-- EXERCISE DIRECTIONS --
Copy out the entire post about running local LLMs on a Mac, word for word.

← Back to posts

Local LLMs on my Mac, on demand

I often find myself pasting rough text drafts into Claude or Codex with some version of:

Here is a draft text I wrote, fix it for grammar and technical coherence. Keep it concise, but stay close to the original spirit and writing style.

It's a boring use case, but a very frequent one. Draft Slack messages, notes, email fragments, internal-ish writing. Nothing classified, but also nothing that really needs a round-trip to an external API. The per-request cost is tiny, but still tokens aren't free, and sustainable AI is a preference for me.

At the same time, open models are getting good enough now for a lot of daily work. So I set out to build a local LLM setup I can use for such trivial tasks. Not a full agent setup or RAG, just a model that runs locally ensuring privacy, can fix my texts and not sit in my Mac's memory all day.

The machine

My machine is an Apple silicon MacBook Pro M4 with 32GB of unified memory and 512GB of SSD storage running macOS Tahoe 26.

That 32GB memory ceiling matters, as it is enough to run useful local models, but not enough that I want a large model occupying a huge chunk of it all day.

What actually fits?

With local models, the questions boil down to: will it fit in RAM while leaving enough memory for other tasks and will it be efficient enough for my use case?

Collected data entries
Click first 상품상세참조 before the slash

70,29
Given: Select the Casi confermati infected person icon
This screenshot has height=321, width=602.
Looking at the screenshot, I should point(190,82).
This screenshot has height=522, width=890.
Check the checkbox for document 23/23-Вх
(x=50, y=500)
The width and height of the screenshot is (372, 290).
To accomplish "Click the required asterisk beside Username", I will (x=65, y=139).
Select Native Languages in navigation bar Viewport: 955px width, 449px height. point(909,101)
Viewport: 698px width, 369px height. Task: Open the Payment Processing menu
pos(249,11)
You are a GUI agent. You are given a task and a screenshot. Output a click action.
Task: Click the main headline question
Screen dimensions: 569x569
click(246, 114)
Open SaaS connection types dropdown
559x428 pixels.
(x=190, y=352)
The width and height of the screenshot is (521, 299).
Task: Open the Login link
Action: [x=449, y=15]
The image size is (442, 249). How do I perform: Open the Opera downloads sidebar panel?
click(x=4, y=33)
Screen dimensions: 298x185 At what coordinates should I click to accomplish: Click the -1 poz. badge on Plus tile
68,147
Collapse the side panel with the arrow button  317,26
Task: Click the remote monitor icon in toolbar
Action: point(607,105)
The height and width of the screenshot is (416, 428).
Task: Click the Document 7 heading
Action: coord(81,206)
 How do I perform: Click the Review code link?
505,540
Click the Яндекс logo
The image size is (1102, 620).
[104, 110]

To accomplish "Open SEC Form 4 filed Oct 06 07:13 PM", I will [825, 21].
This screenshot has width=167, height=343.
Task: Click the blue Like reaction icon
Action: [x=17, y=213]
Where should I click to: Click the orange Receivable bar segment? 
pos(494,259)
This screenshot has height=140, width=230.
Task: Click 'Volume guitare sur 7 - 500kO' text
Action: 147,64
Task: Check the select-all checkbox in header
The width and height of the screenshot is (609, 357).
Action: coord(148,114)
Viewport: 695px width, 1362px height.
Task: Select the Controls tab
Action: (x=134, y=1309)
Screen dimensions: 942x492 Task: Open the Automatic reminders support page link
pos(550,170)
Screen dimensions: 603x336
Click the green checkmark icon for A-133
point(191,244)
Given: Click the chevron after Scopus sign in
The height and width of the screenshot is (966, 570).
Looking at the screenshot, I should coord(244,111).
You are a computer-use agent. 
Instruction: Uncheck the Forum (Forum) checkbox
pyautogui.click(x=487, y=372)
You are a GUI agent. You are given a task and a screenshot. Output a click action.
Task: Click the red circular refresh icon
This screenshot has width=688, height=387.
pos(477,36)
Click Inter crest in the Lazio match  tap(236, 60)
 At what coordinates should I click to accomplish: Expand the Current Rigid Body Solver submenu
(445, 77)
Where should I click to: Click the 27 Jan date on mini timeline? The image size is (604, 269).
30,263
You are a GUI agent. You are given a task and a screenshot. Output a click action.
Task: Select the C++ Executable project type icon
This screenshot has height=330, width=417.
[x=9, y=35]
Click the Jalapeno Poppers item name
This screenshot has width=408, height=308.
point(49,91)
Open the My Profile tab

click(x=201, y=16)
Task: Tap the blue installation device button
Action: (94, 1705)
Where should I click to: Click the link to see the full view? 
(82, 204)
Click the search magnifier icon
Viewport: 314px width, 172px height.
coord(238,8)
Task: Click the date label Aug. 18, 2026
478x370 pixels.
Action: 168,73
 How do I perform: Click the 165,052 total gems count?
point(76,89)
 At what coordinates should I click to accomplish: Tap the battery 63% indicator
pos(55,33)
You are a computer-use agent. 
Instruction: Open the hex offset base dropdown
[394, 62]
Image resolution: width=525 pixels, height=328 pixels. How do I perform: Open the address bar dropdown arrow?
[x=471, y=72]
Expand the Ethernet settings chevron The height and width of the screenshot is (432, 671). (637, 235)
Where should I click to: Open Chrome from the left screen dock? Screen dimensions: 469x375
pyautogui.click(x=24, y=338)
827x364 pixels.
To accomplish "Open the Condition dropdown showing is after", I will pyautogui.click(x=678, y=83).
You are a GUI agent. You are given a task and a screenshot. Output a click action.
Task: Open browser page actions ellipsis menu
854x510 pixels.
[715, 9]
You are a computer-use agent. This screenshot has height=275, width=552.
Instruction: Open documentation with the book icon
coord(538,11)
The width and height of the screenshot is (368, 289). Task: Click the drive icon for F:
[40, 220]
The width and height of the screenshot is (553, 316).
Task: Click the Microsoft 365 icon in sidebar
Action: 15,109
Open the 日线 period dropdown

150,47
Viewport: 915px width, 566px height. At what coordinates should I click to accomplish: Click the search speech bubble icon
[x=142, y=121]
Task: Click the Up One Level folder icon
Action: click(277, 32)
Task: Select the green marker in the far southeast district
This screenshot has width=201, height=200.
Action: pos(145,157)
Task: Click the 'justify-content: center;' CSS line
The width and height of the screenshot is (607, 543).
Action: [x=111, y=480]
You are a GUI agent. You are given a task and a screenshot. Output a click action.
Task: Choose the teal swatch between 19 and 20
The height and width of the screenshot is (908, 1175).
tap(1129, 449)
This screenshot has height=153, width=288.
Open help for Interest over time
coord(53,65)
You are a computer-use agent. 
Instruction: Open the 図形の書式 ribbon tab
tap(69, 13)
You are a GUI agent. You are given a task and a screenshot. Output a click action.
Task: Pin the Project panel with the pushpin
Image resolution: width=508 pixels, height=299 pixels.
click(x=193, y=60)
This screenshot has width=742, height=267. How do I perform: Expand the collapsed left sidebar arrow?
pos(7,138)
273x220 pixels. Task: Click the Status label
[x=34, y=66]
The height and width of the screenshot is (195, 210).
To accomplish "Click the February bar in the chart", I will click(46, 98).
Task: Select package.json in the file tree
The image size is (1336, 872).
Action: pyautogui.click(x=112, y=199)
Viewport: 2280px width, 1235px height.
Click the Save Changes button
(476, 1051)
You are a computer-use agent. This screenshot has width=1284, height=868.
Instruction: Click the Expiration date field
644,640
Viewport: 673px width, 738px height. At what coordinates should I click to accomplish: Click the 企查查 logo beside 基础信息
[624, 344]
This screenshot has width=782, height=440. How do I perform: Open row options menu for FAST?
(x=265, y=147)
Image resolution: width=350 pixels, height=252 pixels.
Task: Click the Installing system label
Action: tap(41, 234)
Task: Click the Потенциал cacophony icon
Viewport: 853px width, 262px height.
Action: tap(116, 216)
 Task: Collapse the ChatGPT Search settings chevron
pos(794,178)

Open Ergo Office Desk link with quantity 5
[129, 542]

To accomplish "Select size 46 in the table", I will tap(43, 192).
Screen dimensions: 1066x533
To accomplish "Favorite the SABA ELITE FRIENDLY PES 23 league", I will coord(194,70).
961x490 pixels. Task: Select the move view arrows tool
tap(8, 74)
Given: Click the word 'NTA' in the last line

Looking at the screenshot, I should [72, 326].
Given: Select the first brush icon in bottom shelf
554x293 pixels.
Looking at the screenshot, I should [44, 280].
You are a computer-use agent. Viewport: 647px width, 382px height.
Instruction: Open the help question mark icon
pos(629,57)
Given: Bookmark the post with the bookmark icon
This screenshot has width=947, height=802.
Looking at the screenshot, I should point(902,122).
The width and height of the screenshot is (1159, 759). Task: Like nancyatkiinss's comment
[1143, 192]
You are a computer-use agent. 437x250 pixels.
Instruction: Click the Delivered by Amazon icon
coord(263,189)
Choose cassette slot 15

-- ANSWER SPACE --
← Back to posts

Local LLMs on my Mac, on demand

I often find myself pasting rough text drafts into Claude or Codex with some version of:

Here is a draft text I wrote, fix it for grammar and technical coherence. Keep it concise, but stay close to the original spirit and writing style.

It's a boring use case, but a very frequent one. Draft Slack messages, notes, email fragments, internal-ish writing. Nothing classified, but also nothing that really needs a round-trip to an external API. The per-request cost is tiny, but still tokens aren't free, and sustainable AI is a preference for me.

At the same time, open models are getting good enough now for a lot of daily work. So I set out to build a local LLM setup I can use for such trivial tasks. Not a full agent setup or RAG, just a model that runs locally ensuring privacy, can fix my texts and not sit in my Mac's memory all day.

The machine

My machine is an Apple silicon MacBook Pro M4 with 32GB of unified memory and 512GB of SSD storage running macOS Tahoe 26.

That 32GB memory ceiling matters, as it is enough to run useful local models, but not enough that I want a large model occupying a huge chunk of it all day.

What actually fits?

With local models, the questions boil down to: will it fit in RAM while leaving enough memory for other tasks and will it be efficient enough for my use case?